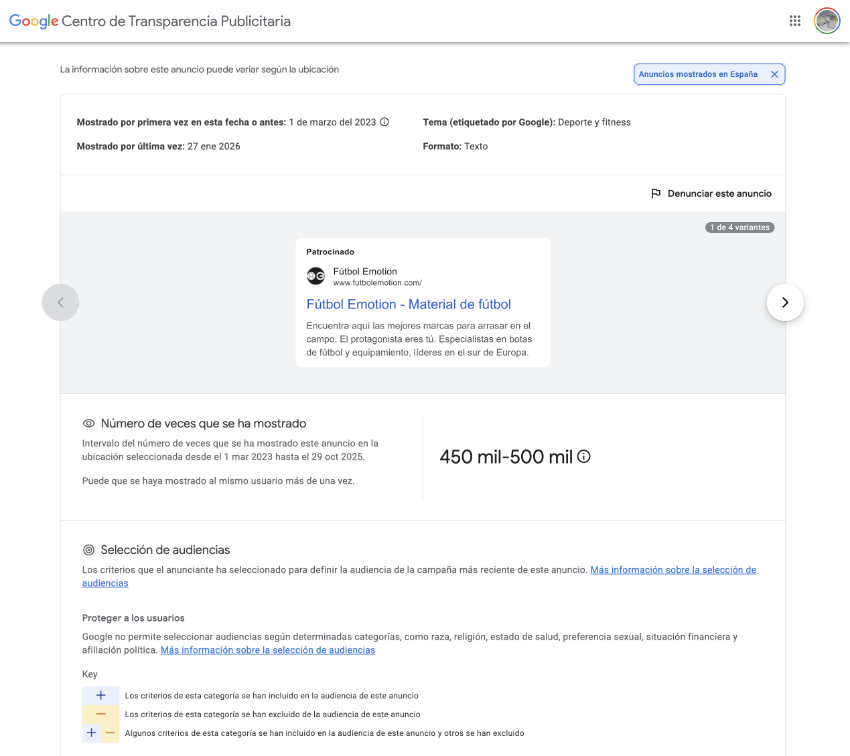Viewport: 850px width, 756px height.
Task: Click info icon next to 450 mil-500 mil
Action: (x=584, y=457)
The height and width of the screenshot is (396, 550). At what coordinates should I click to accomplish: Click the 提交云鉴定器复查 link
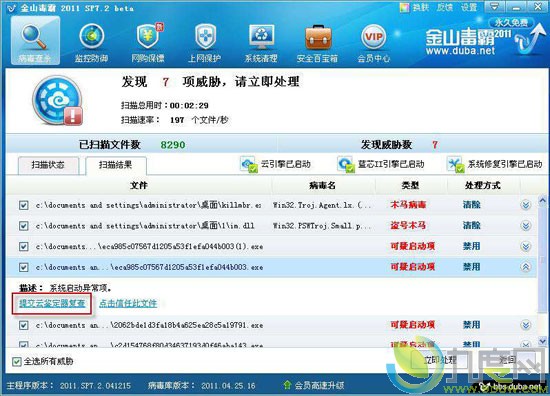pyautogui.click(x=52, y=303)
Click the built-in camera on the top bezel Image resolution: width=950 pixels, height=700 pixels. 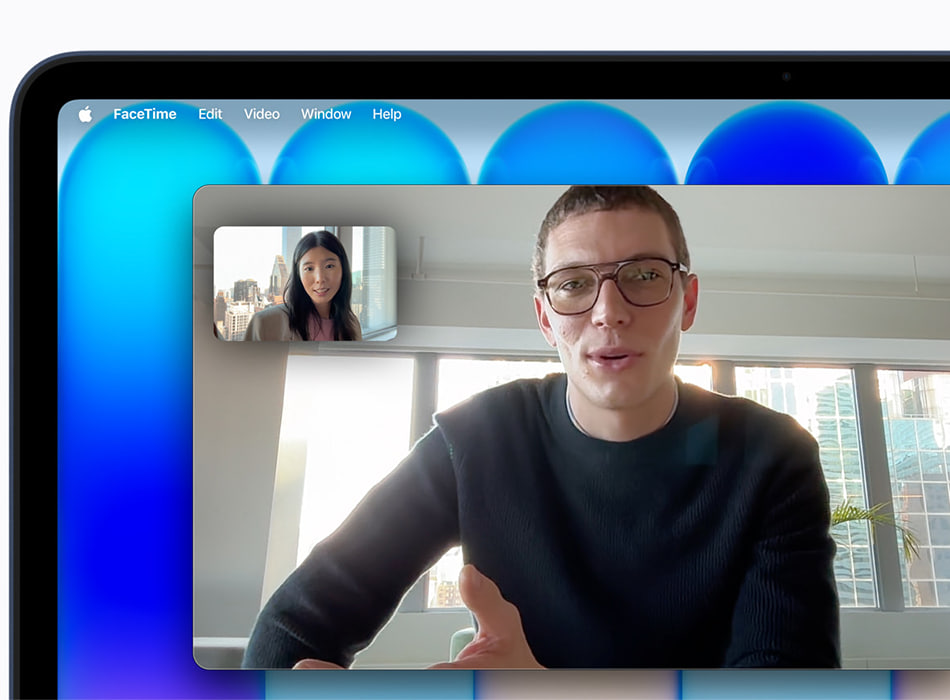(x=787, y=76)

----------------------------------------

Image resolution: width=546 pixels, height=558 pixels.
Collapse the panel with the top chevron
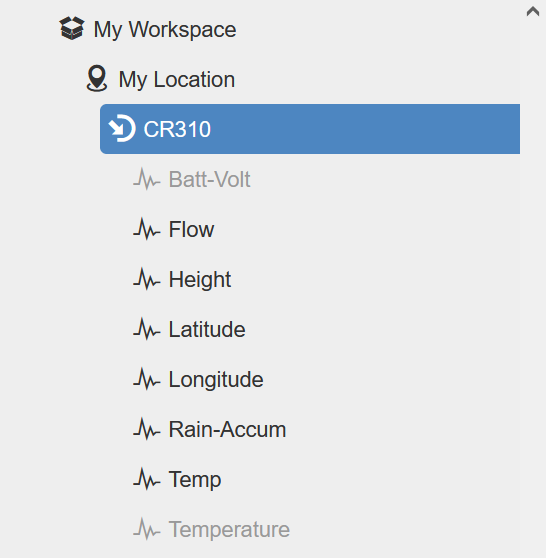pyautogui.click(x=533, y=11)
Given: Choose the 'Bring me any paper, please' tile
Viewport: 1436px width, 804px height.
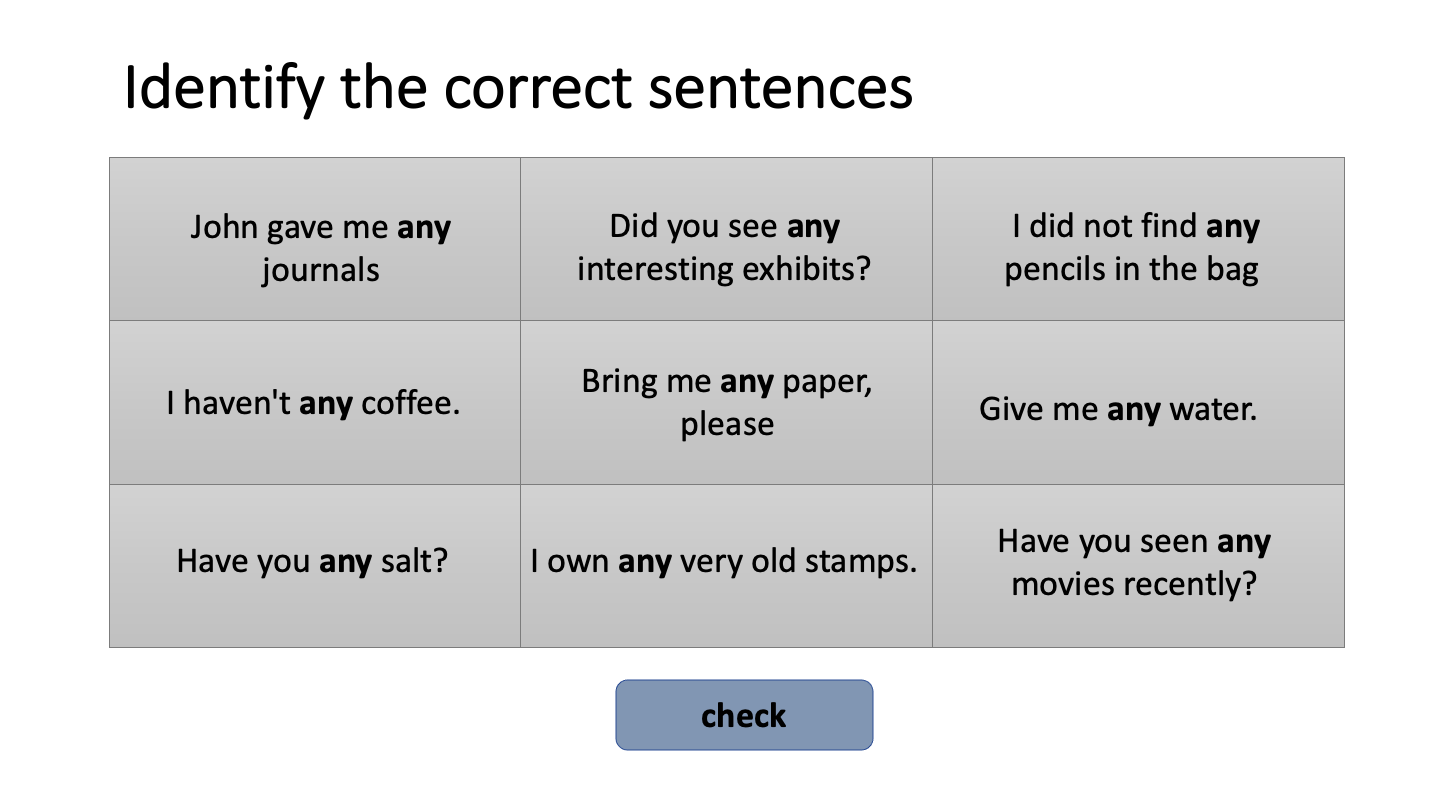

----------------------------------------

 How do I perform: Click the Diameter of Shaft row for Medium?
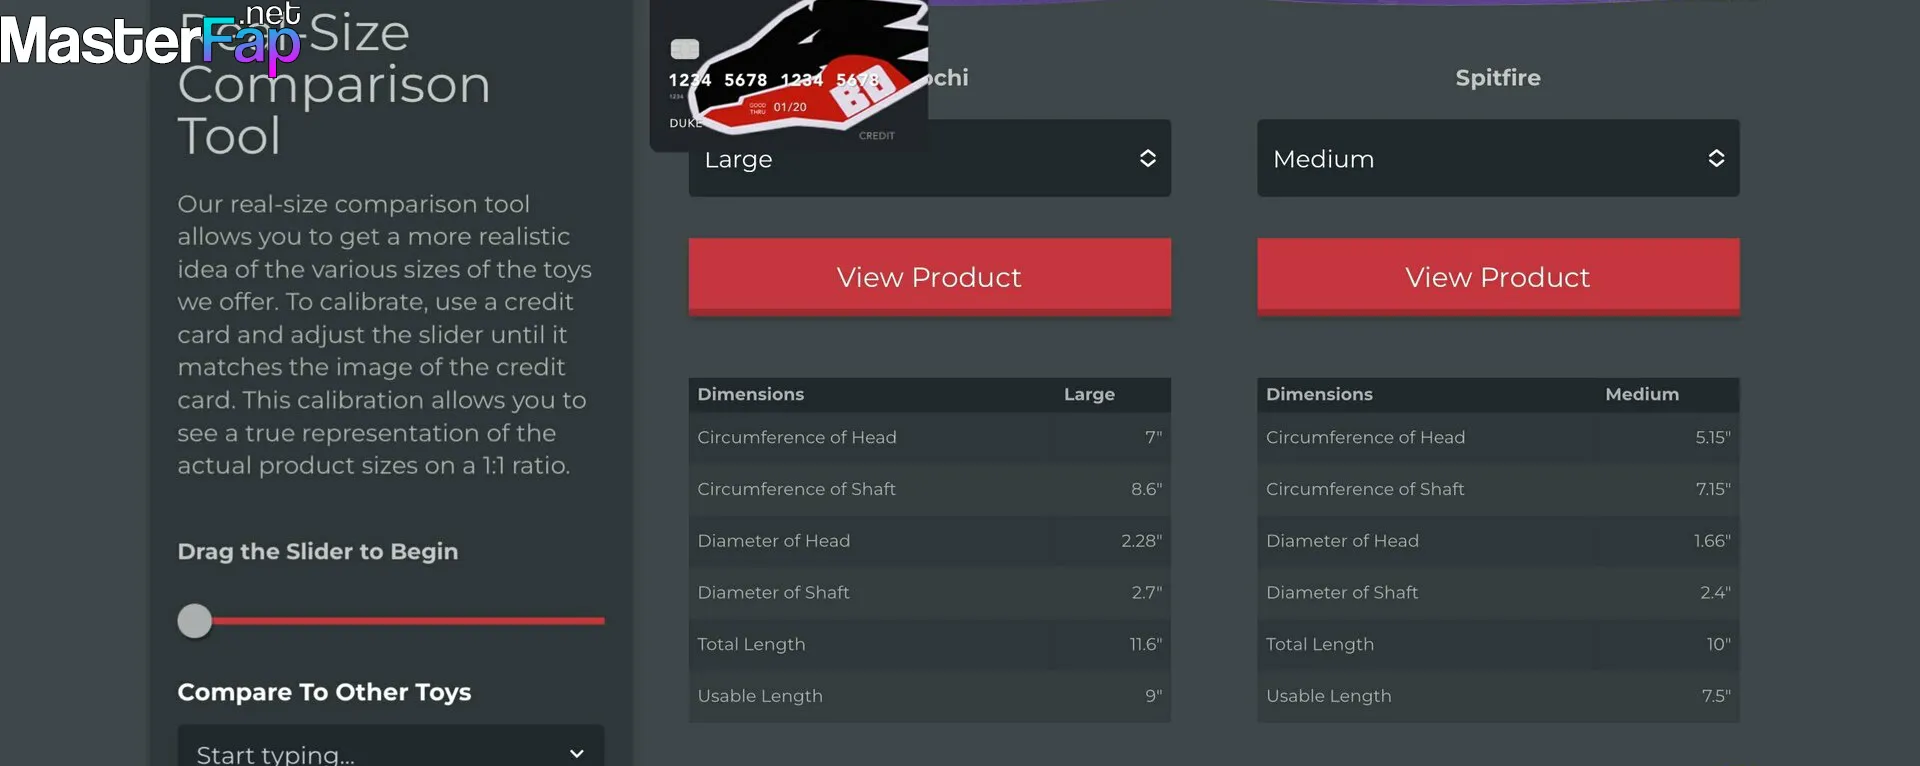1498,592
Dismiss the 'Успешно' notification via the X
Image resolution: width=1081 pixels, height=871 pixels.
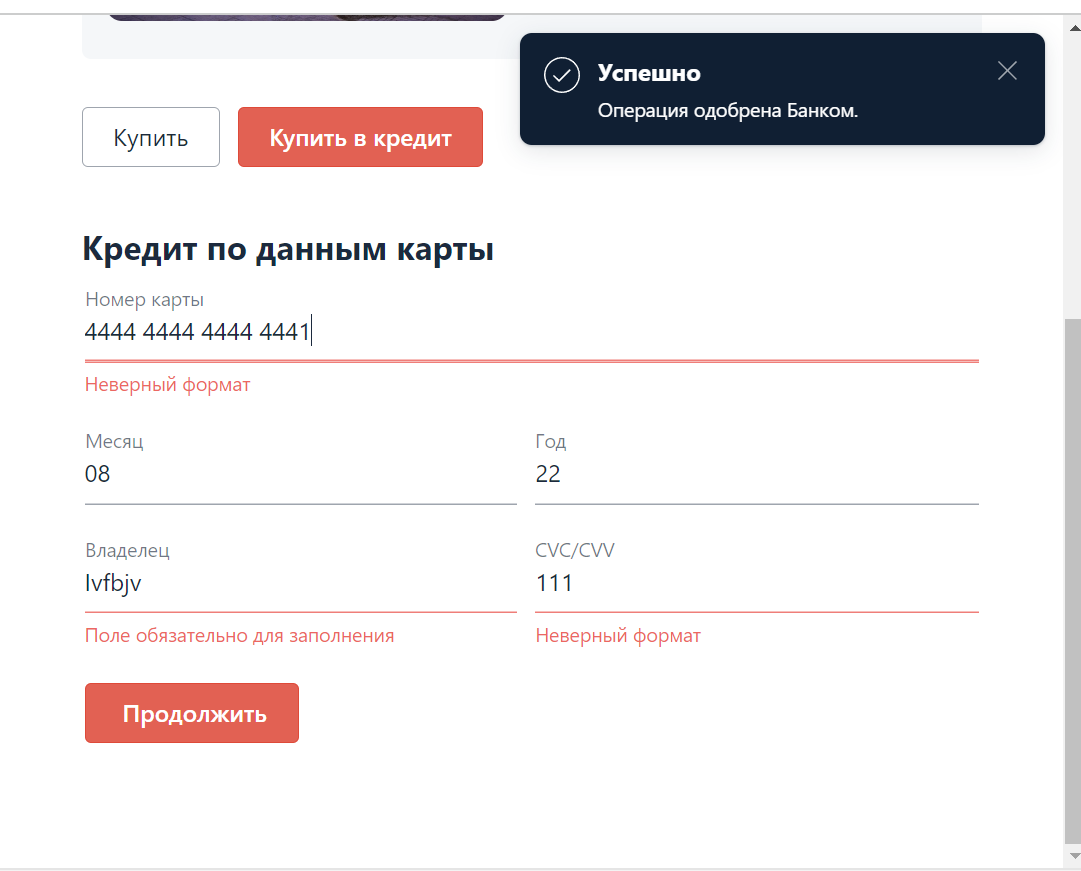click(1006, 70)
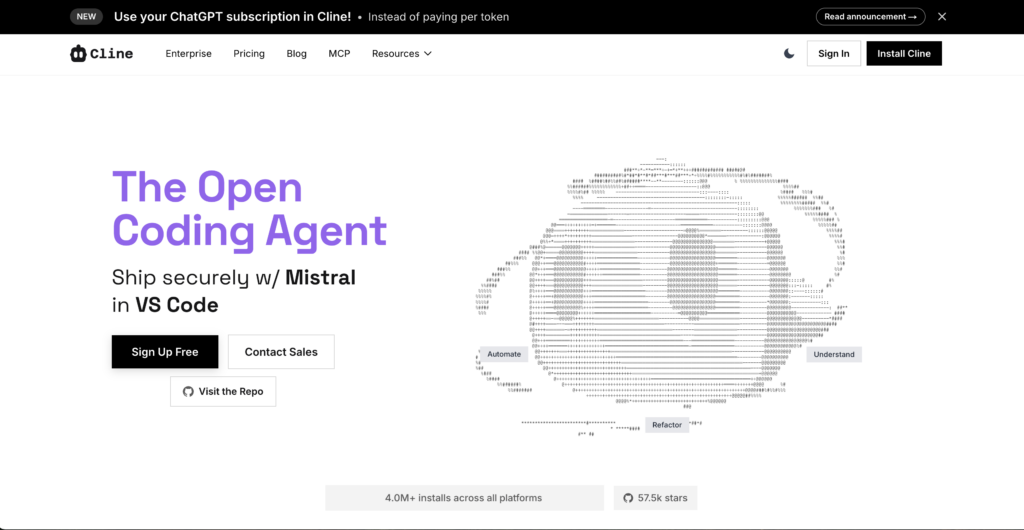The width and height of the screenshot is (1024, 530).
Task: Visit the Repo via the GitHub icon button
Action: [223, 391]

----------------------------------------

What needs to be done |
What you give back must be the stretch above, starting at the line with "Given: Choose the" and ending at the line with "Viewport: 1436px width, 804px height.", copied exactly.

Answer space |
Given: Choose the 'Bring me any paper, please' tile
Viewport: 1436px width, 804px height.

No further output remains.